Entries taken from a collection:
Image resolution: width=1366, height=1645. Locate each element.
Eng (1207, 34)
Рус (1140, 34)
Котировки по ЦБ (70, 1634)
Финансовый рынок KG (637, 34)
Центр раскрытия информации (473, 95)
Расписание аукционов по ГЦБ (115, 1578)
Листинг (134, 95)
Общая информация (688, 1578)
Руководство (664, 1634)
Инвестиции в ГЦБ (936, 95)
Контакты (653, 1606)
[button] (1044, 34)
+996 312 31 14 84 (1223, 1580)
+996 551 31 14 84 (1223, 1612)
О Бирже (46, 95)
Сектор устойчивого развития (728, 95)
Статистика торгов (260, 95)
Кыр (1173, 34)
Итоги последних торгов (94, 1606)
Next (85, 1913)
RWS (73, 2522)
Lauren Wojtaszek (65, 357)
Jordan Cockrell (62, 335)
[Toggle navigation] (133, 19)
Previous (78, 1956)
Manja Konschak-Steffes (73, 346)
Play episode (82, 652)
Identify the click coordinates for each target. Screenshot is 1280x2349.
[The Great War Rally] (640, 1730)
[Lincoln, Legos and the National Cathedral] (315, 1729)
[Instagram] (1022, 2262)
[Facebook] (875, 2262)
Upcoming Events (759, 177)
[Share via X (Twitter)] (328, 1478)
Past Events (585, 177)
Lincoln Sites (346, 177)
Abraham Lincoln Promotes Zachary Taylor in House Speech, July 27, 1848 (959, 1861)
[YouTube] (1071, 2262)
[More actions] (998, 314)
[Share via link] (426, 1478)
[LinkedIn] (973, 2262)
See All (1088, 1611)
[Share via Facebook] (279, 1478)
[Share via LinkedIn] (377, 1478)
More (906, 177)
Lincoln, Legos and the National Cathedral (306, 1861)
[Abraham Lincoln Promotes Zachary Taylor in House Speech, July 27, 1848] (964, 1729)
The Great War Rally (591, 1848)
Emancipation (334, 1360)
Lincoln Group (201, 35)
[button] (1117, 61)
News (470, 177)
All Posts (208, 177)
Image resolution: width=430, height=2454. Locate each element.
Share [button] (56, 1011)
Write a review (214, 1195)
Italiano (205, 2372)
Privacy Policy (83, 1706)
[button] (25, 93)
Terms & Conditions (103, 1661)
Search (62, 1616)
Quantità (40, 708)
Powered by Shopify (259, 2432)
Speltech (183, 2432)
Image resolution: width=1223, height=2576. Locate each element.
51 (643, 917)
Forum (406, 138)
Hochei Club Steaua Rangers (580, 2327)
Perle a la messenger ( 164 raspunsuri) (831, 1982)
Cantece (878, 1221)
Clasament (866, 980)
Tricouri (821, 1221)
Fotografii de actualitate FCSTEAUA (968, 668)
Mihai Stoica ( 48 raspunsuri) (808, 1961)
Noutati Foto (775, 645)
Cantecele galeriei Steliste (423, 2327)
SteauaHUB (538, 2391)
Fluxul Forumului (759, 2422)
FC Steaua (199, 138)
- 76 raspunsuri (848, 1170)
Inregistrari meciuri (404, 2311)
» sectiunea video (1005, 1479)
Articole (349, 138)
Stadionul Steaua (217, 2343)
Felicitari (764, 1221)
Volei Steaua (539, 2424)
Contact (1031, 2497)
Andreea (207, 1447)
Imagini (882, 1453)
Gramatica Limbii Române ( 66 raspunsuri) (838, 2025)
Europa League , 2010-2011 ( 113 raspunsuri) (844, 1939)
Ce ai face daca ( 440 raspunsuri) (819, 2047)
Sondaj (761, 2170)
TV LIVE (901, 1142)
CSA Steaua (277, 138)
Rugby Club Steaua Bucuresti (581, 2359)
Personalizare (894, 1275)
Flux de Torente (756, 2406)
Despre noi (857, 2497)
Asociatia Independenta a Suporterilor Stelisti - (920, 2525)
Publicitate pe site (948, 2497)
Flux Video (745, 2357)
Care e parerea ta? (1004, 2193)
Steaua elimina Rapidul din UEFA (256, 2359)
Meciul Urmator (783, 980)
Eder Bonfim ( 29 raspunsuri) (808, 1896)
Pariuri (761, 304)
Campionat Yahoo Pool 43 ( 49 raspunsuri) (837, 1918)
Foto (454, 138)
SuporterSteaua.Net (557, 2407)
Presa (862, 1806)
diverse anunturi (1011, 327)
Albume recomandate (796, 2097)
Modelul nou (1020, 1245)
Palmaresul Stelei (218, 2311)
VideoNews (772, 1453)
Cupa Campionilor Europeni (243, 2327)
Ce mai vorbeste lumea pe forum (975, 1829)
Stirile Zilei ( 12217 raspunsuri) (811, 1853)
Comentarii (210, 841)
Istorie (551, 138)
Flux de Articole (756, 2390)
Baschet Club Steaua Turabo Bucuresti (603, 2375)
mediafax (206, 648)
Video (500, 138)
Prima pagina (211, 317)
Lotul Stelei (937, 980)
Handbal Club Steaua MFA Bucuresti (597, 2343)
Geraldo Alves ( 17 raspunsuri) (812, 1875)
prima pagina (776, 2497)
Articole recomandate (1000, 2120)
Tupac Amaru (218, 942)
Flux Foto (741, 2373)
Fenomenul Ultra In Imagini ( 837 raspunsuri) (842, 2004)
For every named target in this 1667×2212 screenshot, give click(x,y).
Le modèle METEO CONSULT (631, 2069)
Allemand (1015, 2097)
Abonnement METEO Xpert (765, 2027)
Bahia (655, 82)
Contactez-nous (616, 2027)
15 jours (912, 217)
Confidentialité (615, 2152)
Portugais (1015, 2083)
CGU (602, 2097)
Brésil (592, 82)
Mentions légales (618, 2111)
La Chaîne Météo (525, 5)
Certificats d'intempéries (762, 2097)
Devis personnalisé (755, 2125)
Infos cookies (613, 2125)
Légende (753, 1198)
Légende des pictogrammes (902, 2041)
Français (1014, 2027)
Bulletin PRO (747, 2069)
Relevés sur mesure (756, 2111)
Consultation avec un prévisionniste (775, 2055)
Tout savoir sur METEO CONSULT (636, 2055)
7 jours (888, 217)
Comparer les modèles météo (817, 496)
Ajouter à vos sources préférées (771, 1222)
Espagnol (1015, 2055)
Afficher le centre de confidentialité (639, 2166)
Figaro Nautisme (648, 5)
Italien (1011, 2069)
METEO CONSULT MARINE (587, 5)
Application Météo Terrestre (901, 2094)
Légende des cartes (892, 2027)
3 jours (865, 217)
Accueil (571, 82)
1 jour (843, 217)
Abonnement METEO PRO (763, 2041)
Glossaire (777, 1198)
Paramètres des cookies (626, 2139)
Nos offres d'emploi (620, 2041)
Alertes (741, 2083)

(What is being asked):
Copy each line above holding "Cathedral".

(Response for this exercise):
[Lincoln, Legos and the National Cathedral] (315, 1729)
Lincoln, Legos and the National Cathedral (306, 1861)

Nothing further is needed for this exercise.